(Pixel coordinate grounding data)

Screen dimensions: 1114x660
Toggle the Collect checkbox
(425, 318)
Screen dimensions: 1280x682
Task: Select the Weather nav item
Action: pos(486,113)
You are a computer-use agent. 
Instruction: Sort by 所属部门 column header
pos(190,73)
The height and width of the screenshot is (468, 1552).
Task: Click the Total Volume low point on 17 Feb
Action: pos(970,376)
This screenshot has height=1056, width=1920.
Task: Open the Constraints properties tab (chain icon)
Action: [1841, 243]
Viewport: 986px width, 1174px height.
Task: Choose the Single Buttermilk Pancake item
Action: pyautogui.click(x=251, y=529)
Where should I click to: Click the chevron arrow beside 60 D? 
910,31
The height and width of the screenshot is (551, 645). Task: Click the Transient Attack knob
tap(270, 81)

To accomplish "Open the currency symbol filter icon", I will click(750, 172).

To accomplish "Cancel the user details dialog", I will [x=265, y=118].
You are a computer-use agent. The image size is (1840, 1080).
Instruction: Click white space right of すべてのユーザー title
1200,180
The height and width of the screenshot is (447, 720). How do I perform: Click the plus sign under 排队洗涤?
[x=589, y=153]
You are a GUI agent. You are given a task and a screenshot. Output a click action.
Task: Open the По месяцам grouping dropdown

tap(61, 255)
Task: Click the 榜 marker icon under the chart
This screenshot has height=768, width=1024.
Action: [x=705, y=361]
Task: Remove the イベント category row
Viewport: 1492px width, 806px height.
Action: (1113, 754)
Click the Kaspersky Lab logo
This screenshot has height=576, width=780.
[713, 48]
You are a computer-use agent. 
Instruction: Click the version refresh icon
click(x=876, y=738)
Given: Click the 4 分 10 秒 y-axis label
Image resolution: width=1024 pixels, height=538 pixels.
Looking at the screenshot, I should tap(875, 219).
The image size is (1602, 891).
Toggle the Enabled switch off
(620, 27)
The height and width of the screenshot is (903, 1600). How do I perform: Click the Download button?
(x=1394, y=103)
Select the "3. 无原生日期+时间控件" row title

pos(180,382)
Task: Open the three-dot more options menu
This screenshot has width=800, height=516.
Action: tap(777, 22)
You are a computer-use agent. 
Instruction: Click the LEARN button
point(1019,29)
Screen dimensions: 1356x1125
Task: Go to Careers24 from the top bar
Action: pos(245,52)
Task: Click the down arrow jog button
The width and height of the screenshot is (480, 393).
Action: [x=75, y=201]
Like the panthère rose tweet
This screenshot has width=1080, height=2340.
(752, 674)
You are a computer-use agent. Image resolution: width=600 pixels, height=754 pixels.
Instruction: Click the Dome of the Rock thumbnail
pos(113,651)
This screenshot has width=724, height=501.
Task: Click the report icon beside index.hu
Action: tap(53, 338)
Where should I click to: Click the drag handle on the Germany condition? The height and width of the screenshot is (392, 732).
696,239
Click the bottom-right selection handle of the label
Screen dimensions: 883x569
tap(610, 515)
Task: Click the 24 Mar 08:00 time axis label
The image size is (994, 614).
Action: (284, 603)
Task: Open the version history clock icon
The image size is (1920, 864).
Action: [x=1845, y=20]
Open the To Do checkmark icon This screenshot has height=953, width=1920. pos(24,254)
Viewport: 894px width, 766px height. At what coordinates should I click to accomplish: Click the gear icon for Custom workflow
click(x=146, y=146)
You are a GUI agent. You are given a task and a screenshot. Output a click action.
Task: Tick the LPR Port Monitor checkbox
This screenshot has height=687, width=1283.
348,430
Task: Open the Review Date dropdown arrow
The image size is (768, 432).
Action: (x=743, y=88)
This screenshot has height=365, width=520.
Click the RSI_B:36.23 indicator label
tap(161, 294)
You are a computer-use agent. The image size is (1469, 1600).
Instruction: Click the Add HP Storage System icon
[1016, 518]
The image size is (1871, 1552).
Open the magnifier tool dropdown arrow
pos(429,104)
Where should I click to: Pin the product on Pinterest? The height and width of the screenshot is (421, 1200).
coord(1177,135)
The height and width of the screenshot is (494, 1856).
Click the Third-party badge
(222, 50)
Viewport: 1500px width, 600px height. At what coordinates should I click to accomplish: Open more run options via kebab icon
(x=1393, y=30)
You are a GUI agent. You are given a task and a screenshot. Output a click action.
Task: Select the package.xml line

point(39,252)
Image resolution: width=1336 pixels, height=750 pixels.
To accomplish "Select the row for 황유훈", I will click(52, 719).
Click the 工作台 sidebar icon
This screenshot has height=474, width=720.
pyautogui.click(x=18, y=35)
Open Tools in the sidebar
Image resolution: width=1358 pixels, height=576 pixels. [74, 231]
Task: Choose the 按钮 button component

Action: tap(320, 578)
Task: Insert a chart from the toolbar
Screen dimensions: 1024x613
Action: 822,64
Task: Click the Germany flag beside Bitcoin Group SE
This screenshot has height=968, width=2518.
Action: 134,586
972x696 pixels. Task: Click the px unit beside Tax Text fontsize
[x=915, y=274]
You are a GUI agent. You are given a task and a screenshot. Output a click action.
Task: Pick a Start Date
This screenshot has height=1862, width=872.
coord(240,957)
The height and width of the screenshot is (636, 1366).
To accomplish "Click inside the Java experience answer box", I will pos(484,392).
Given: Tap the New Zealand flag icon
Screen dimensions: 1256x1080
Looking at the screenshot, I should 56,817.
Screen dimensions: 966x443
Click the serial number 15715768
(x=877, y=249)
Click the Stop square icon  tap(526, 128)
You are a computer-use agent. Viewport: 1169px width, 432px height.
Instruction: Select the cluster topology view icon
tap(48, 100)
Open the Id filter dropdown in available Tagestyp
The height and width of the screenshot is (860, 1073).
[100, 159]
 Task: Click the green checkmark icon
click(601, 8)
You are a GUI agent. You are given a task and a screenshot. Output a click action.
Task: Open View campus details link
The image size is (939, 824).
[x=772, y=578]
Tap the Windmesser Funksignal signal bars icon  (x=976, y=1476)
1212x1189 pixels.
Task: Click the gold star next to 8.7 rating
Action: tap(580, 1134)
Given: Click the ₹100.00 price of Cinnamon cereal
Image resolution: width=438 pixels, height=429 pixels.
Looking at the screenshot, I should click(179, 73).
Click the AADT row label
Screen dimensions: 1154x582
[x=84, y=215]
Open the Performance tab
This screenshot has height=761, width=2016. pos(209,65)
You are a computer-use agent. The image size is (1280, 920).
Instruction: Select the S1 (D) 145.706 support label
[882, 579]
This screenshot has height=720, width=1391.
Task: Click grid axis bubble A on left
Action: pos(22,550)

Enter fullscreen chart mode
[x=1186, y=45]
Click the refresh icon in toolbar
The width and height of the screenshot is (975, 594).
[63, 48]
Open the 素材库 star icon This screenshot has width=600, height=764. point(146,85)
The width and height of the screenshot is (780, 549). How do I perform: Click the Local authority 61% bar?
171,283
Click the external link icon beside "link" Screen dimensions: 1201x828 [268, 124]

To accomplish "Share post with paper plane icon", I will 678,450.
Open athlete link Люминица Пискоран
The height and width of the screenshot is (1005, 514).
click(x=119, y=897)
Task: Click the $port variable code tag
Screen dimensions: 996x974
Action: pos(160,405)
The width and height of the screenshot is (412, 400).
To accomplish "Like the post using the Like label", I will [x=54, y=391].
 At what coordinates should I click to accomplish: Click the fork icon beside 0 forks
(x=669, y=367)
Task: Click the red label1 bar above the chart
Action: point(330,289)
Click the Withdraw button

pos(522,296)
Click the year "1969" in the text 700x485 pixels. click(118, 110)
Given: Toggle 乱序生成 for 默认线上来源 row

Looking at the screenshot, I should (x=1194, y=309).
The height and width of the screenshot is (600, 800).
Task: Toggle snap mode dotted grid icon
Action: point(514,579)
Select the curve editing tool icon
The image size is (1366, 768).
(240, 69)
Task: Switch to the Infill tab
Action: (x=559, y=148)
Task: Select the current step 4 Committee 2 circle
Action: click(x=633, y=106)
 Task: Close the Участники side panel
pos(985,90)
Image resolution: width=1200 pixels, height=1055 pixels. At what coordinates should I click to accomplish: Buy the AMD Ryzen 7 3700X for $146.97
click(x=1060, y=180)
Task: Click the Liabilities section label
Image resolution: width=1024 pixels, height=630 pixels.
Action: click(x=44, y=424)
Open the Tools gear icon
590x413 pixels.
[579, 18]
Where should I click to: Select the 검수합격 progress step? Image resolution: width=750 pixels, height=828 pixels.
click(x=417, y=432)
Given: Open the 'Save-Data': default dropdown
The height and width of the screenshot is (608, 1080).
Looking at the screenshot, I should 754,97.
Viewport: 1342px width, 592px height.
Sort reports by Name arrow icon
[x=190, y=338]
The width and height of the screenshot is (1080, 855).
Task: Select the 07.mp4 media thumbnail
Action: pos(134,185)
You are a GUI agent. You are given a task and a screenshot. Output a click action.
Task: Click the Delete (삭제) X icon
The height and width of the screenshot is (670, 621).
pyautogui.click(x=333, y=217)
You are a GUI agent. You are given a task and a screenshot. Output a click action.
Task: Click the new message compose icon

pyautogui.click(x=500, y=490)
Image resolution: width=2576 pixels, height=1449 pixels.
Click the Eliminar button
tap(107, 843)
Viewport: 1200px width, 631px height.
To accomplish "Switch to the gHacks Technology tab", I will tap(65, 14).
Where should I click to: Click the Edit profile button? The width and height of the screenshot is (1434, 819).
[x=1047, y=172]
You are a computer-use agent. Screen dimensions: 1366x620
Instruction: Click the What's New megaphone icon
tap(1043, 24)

■ **ABOUT THIS EXERCISE**
Reproduce each line of the records in which "link" appears.

■ **EXERCISE RESULT**
Task: Open View campus details link
Click the external link icon beside "link" Screen dimensions: 1201x828 [268, 124]
Open athlete link Люминица Пискоран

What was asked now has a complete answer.